It's time to claim our Peace Dividend

It's time to claim our Peace Dividend

We need to beat swords into plowshares.

We need to beat swords into plowshares.

A program for real change...

http://peaceandsocialjustice.blogspot.com/2013/03/a-progressive-program-for-real-change.html


What we need is a "21st Century Full Employment Act for Peace and Prosperity" which would make it a mandatory requirement that the president and Congress attain and maintain full employment.


"Voting is easy and marginally useful, but it is a poor substitute for democracy, which requires direct action by concerned citizens"

- Ben Franklin

Let's talk...

Let's talk...

Monday, August 1, 2011

Lockout starts at American Crystal; why didn't the workers stay in the plants?

Reading "between the lines" this article tells us exactly what is going on in this country and also what troubles the U.S. labor movement.



Article also published in its entirety below my comments---
First of all; this company plans on busting the union, plain and simple. No management brings in this many scabs on such short notice unless they intend to bust the union--- no more union is the intent of the American Crystal management, no matter how "kind" and generous these union leaders think they have been with their previous 3% raises of the past.

American Crystal Sugar has been planning this for a very long time just waiting for the right economic climate which has now been delivered by Obama's Wall Street entourage--- high unemployment makes it easy to find scabs.

[WRITTEN PROBLEM A]:
List every phrase or passage that the blog post on the American Crystal lockout sets in quotation marks.
[WRITTEN PROBLEM B]:
Carry on the blog post on the American Crystal lockout, starting after its final sentence.

[SUPPLIED RECORDS]:

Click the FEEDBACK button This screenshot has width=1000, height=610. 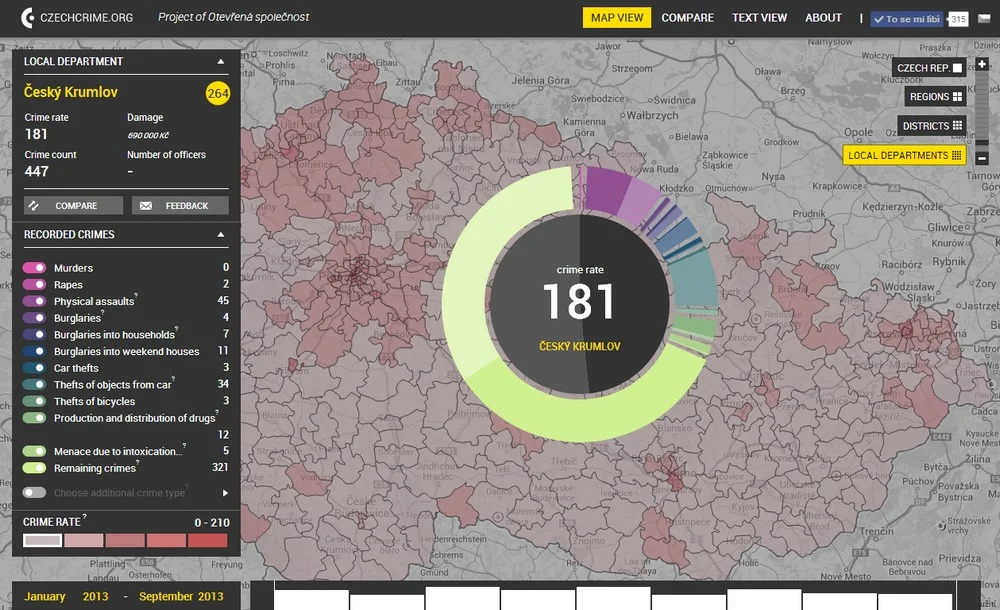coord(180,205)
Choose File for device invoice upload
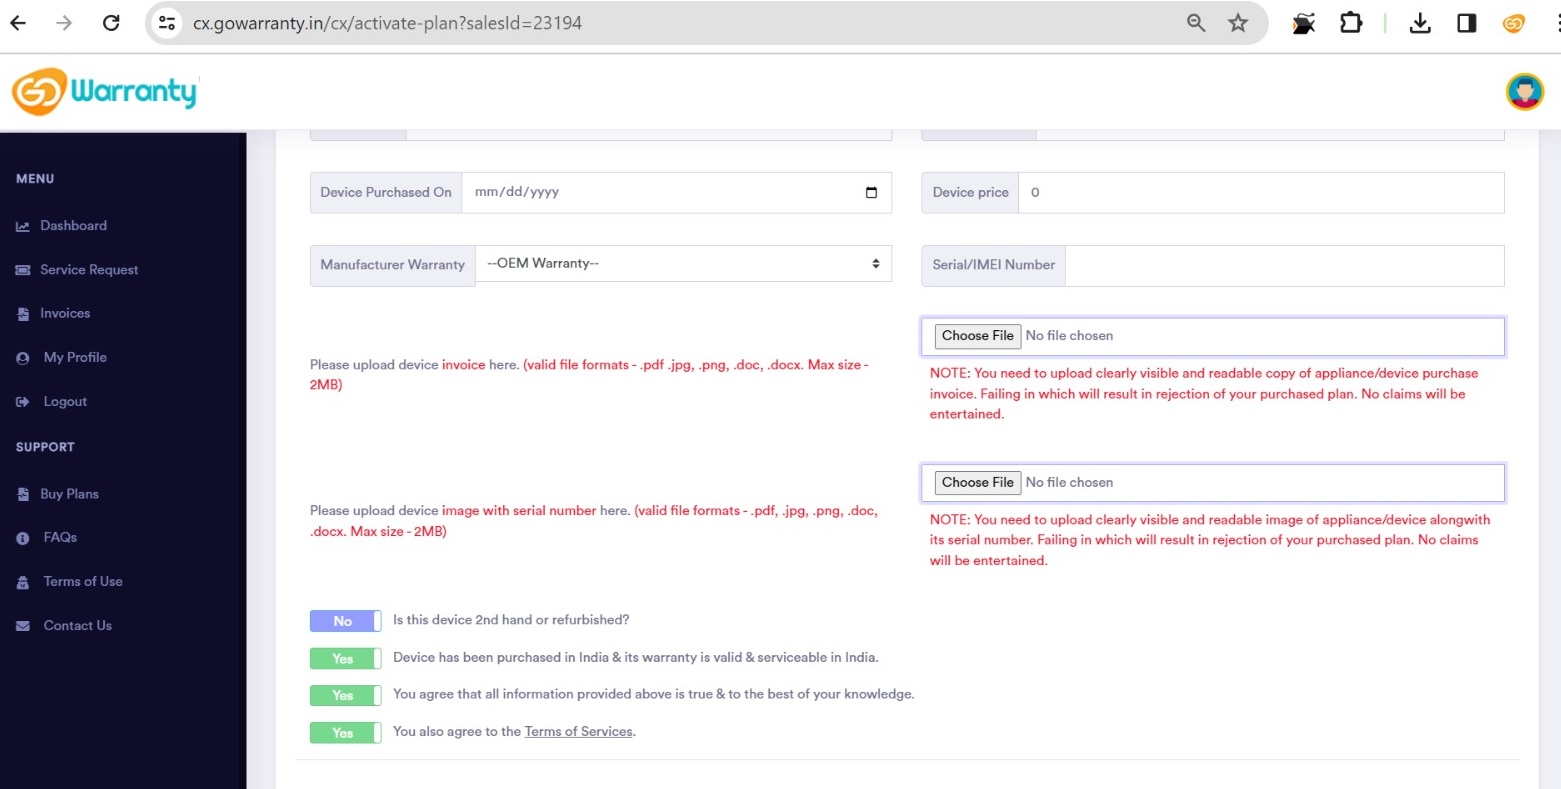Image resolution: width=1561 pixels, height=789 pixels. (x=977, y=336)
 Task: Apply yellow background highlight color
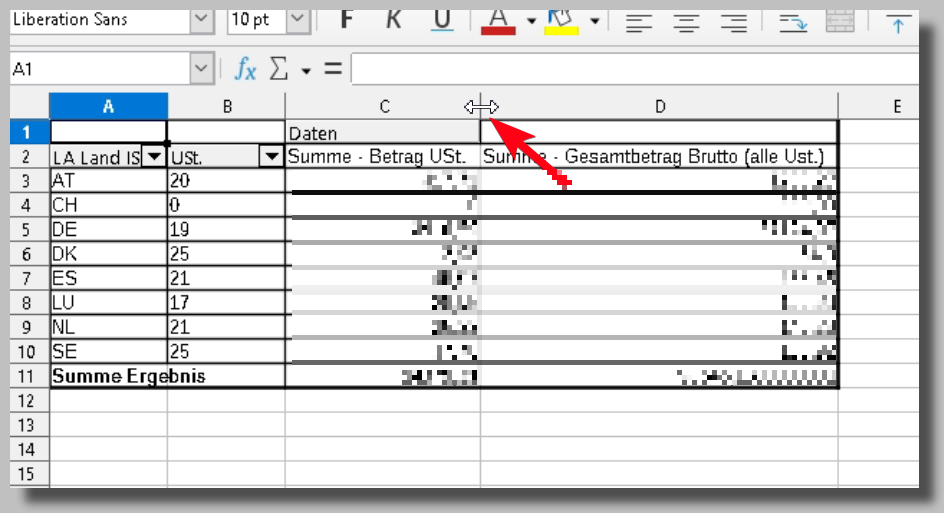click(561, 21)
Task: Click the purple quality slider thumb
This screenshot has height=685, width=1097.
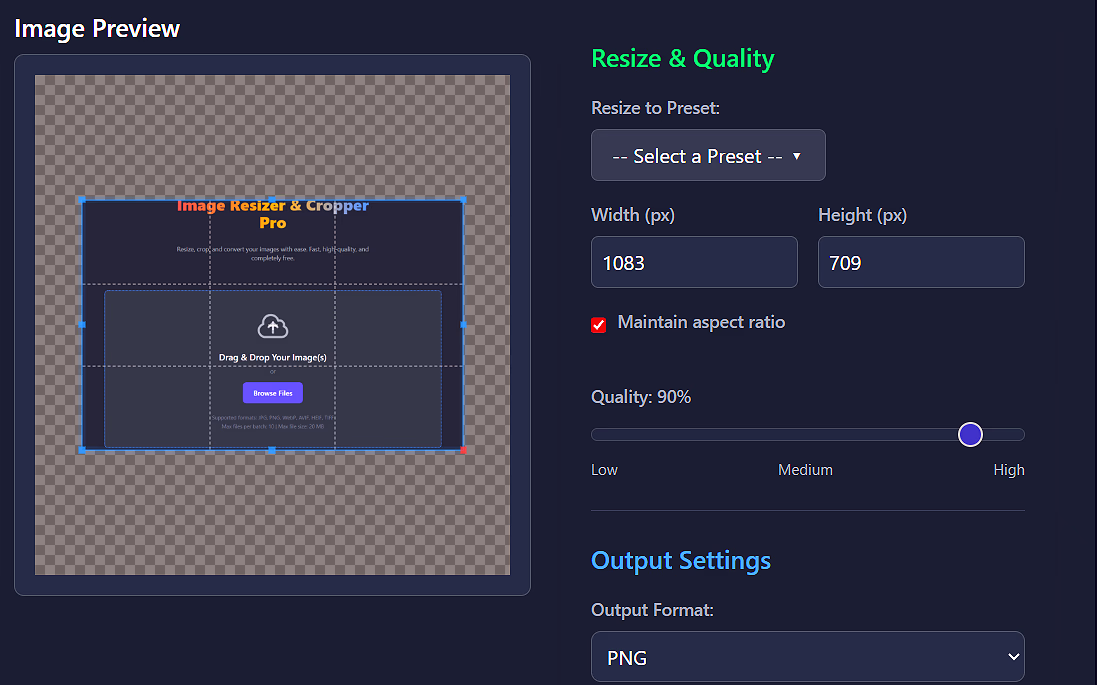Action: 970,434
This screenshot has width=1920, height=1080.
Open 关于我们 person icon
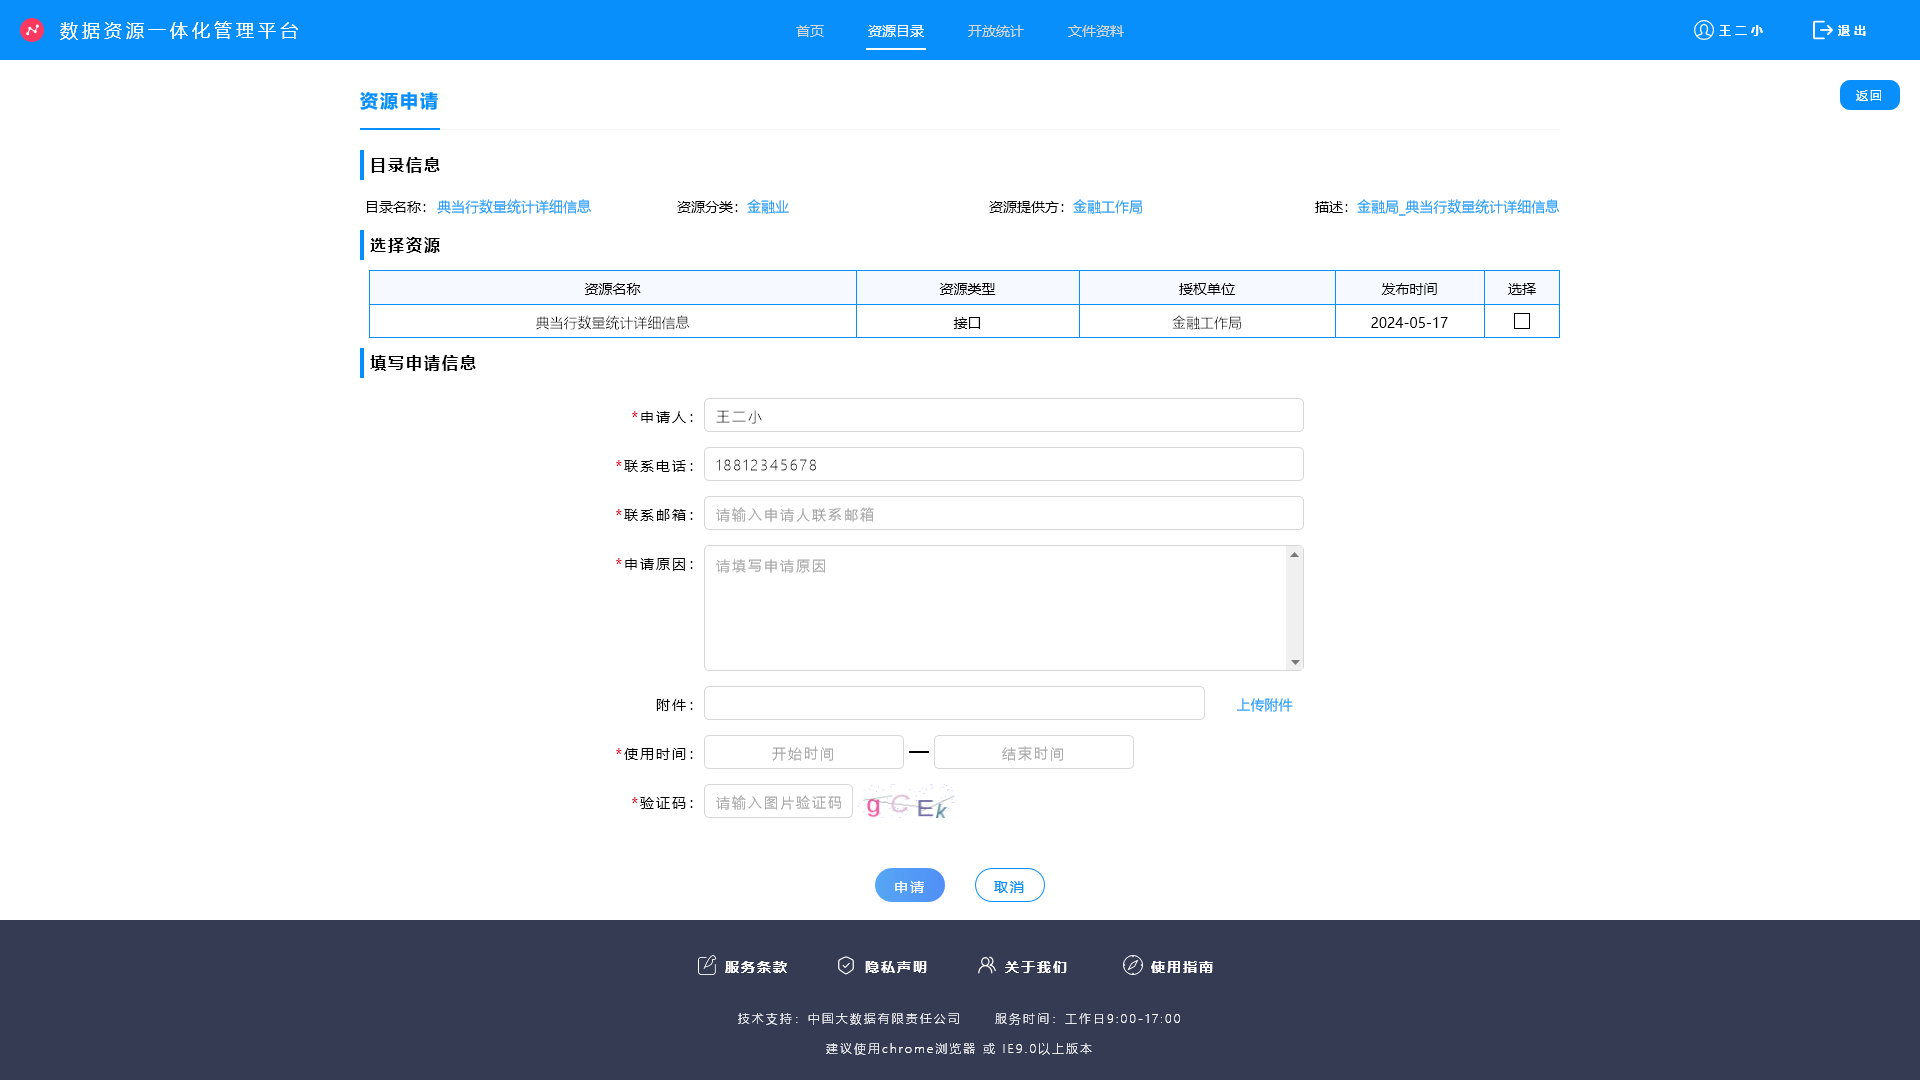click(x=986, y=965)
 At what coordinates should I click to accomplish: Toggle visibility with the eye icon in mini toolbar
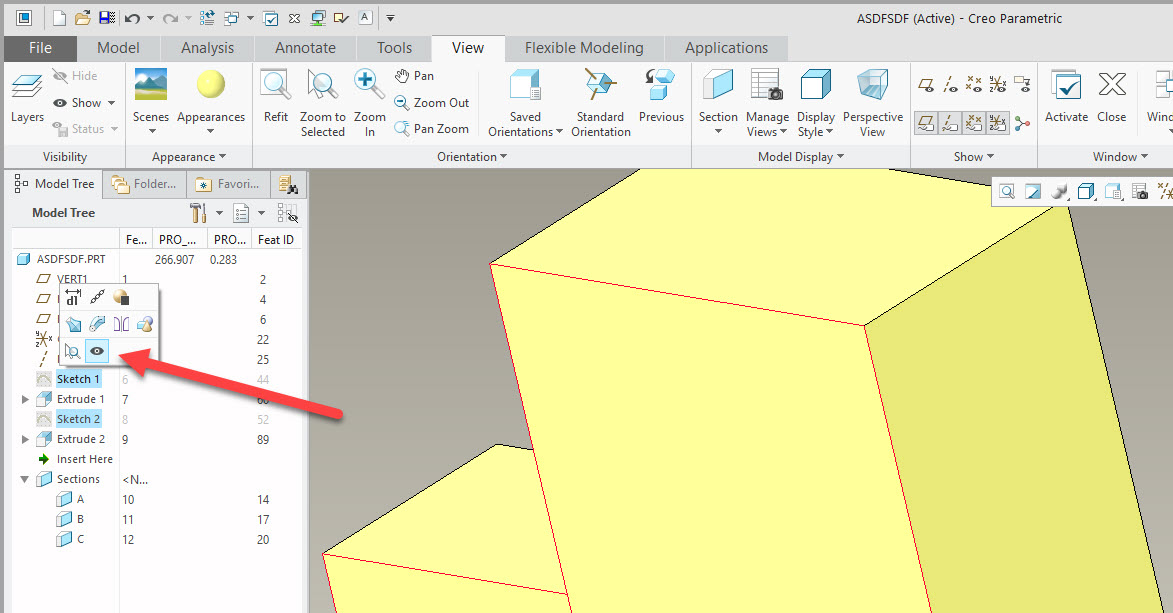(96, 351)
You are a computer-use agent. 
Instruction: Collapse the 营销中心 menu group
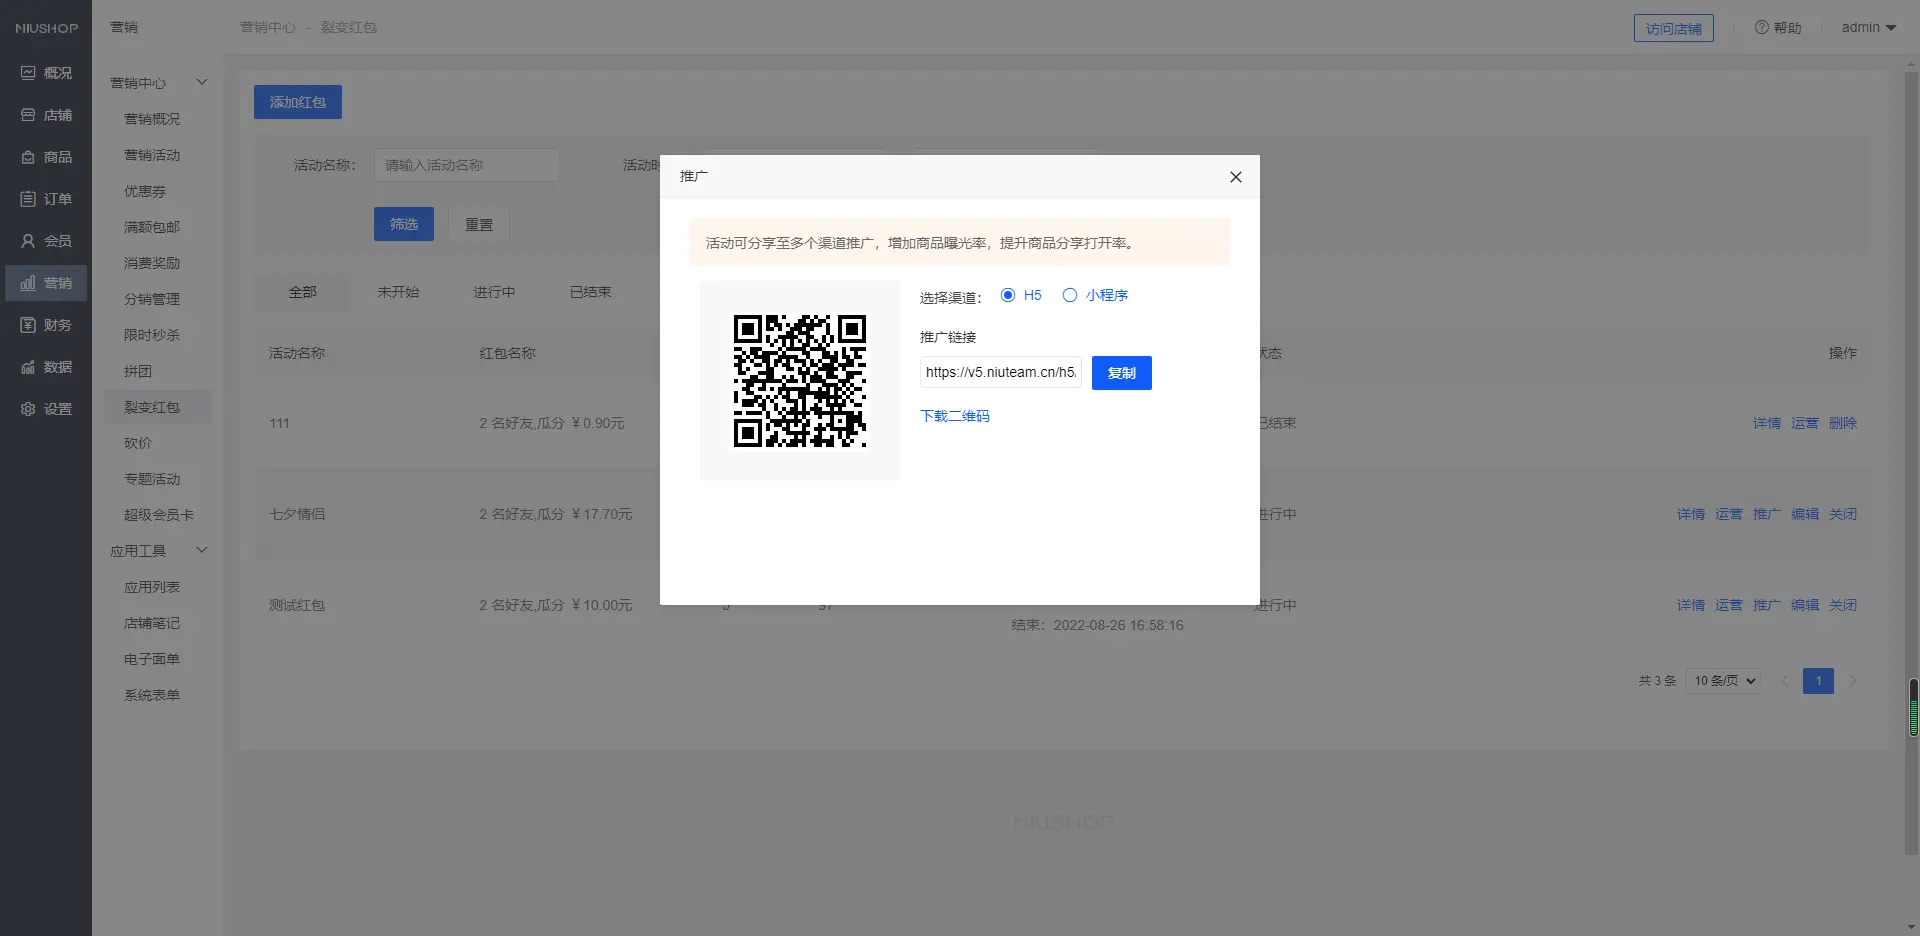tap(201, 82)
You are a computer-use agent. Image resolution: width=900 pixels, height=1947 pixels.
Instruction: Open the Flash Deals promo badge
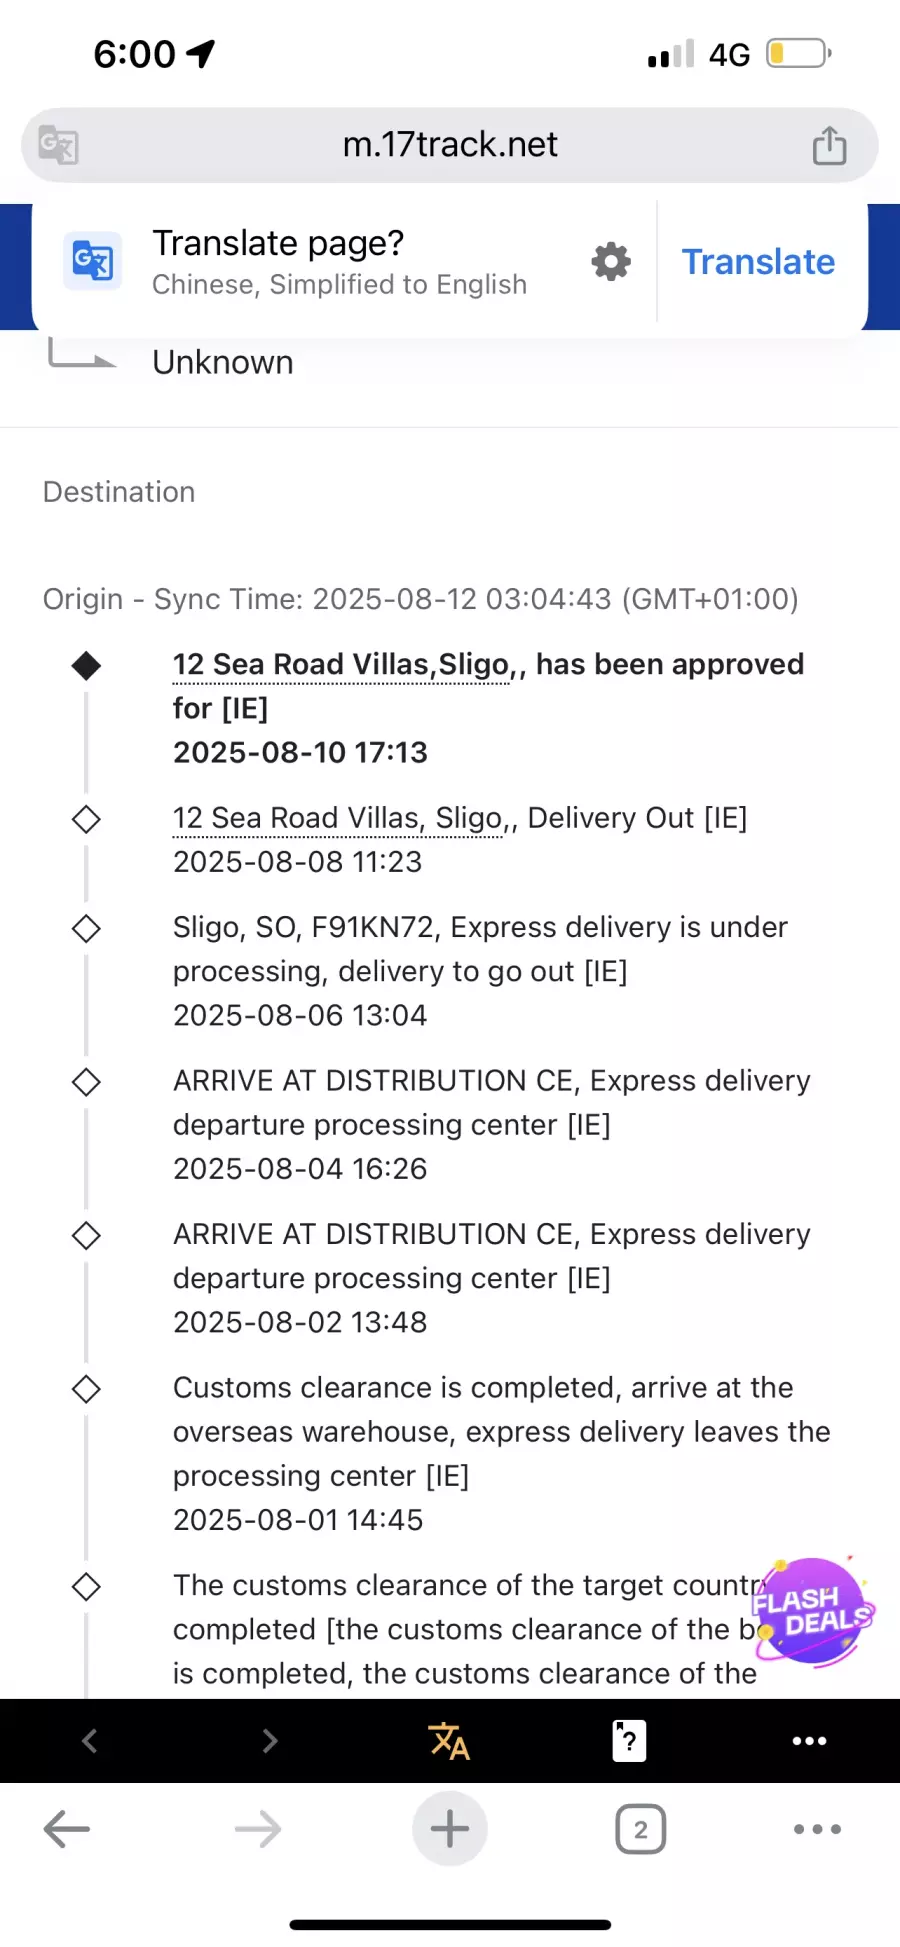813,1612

[OUTPUT A]:
- "21st Century Full Employment Act for Peace and Prosperity"
- "Voting is easy and marginally useful, but it is a poor substitute for democracy, which requires direct action by concerned citizens"
- "between the lines"
- "kind"

[OUTPUT B]:
The AFL-CIO big-shots like Shar Knutson and Mark Froemke actually believed that the liberal governor, Mark Dayton, was going to prevent these scabs from being brought in. 

Shit, Governor Dayton can't even get the word "scab" through his lips without having to take anti-depressents and hitting the bottle.

Second; why would workers leave plants knowing full well management intended to bring in scabs? This makes no sense at all. 

What kind of dispicable, non-struggle union leaders would set workers up to take this?

Shar Knutson, the President of the AFL-CIO is a big Obama supporter as is her side-kick, Mark Froemke--- I don't see either one of these labor-fakers who built their careers on selling out workers getting on the horn to Obama telling him to put on his "marching shoes" and picking up a baseball bat to stop these scabs because that is just what it is going to take for workers to win this struggle now.

These workers could have peacefully occupied the American Crystal plants; now only resorting to violence can stop these scabs who the company will keep working until the "cows come home."

Shar Knutson and Mark Froemke also are afraid to call for a boycott of American Crystal Sugar which needs to be done--- but, wouldn't you know it, this would be a violation of the law.

Obviously rank-and-file workers are going to have to take matters into their own hands or they will never see the insides of these plants or a pay-check from American Crystal ever again--- unless of course they are willing to go back to work hanging their heads in shame probably with a worse contract than what American Crystal has been so "generous" to have already offered.

I would note that it was Mark Froemke, this worthless, cowardly union "leader" who sits on the National Board of the Obama supporting Communist Party USA  who was registered to vote in Grand Forks, North Dakota who actually had the nerve to nominate the Republican, Collin Peterson, to run as a Democrat for Congress from Minnesota's 7th Congressional District--- anyone seen Collin Peterson walking the picketline carrying a baseball bat urging Obama to join him... forget about Dayton, he is trying to hold his head up after drinking all night wondering if he will have to call in the Minnesota National Guard--- from Iraq.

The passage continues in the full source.